* _Given exercise_
Put every line of the items below into a numbered list, beginning at the line that contains "You are a computer-use" and continuing through the end of the items. Skip blank lines and leave the pictures out.

* _Records to process_
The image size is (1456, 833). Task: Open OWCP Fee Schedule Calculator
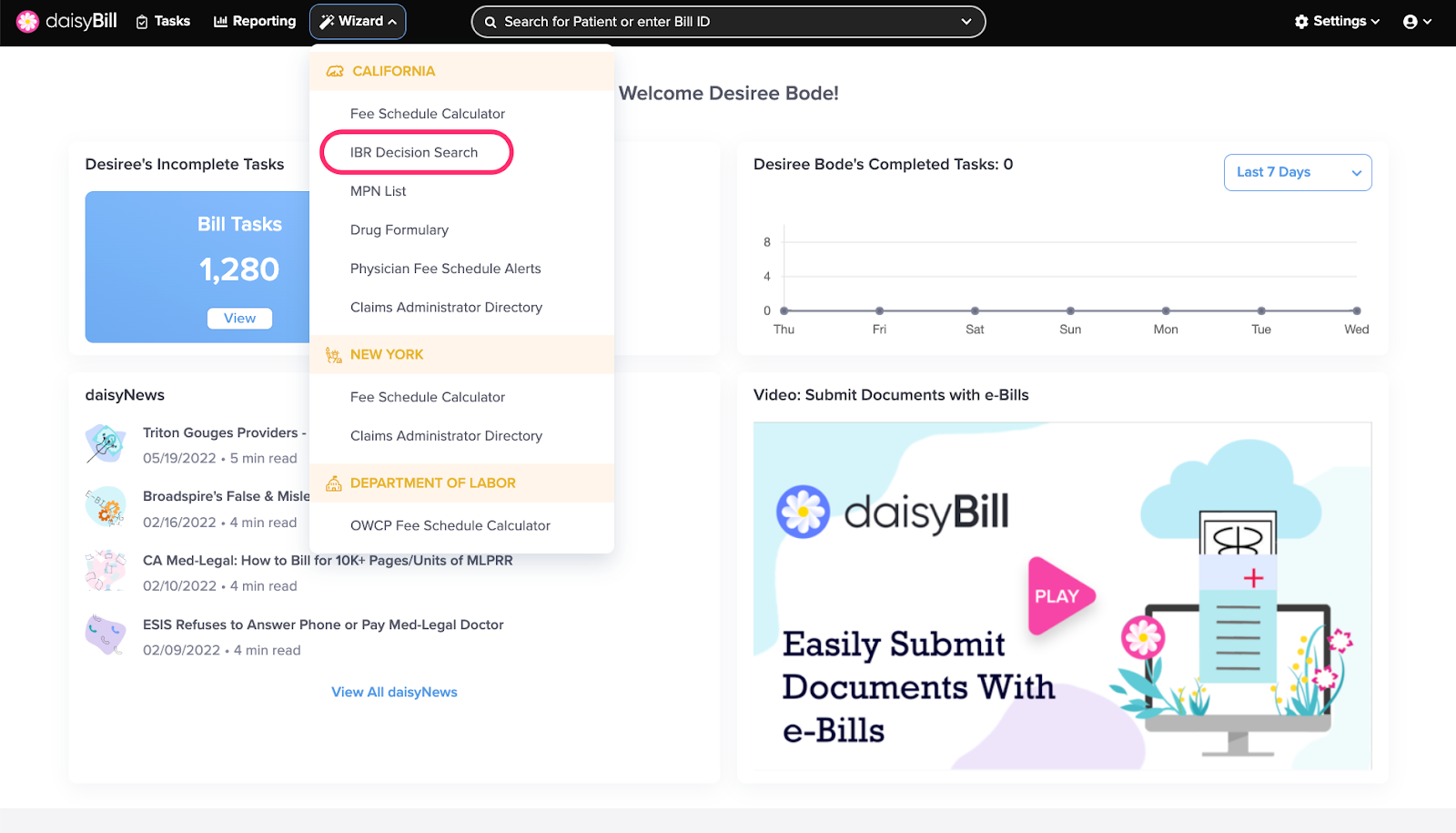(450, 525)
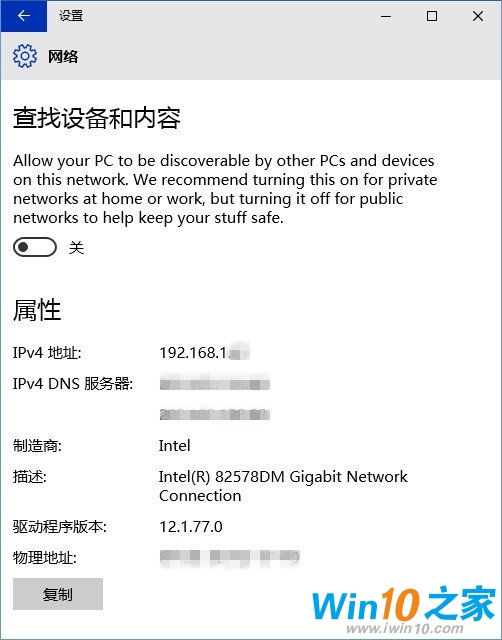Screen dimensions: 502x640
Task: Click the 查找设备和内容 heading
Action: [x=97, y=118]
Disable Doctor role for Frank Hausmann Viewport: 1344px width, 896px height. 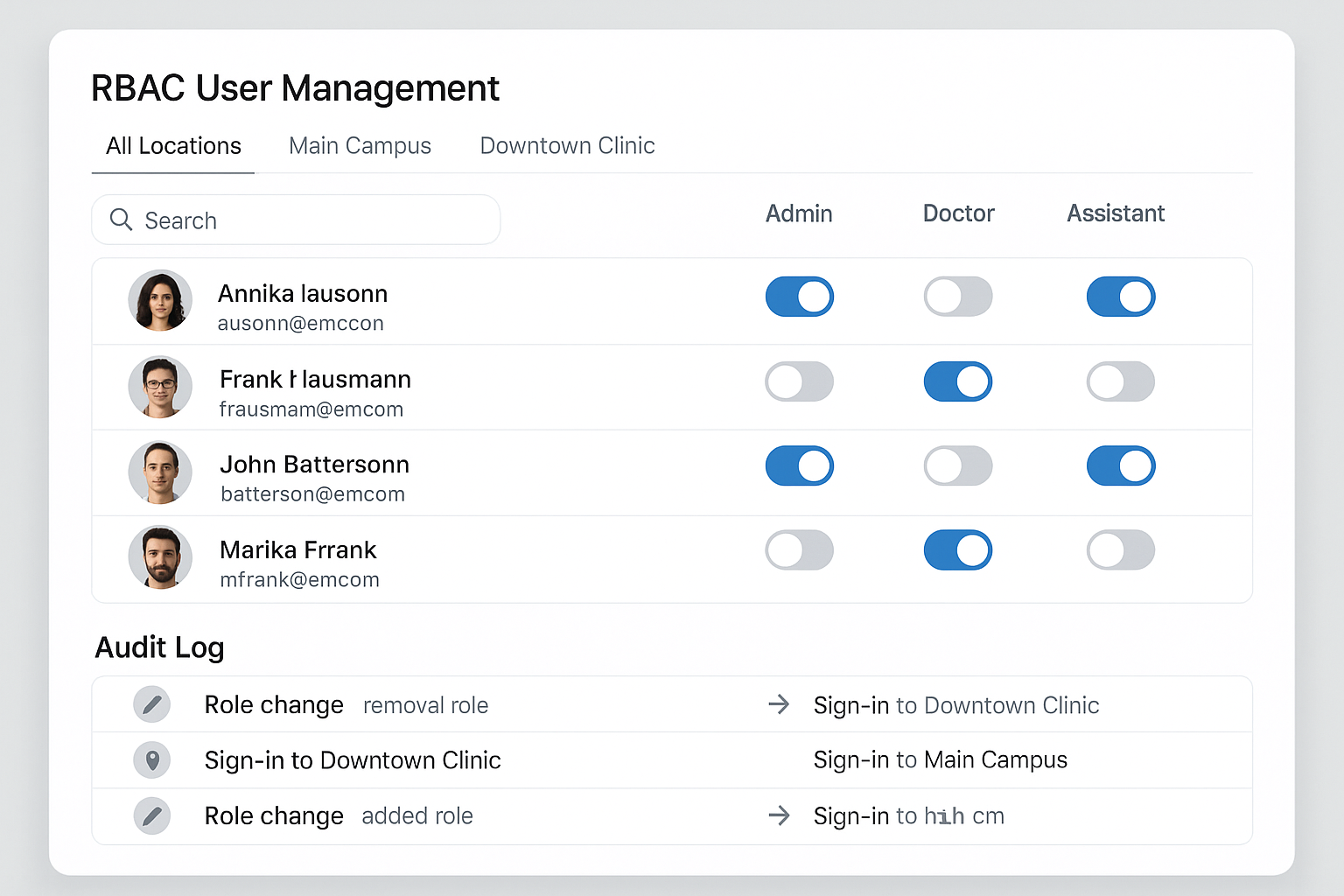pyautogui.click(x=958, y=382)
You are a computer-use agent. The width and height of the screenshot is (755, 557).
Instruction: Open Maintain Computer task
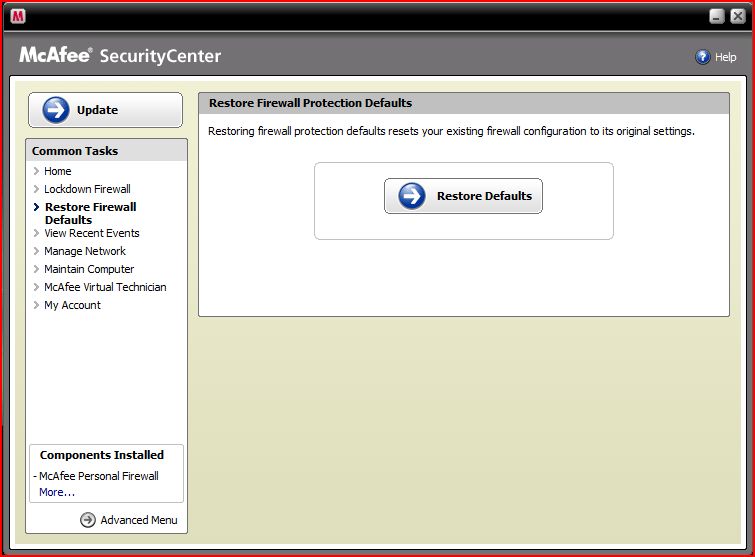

* _The completed task_
1. You are a computer-use agent. The width and height of the screenshot is (755, 557).
2. Instruction: Open Maintain Computer task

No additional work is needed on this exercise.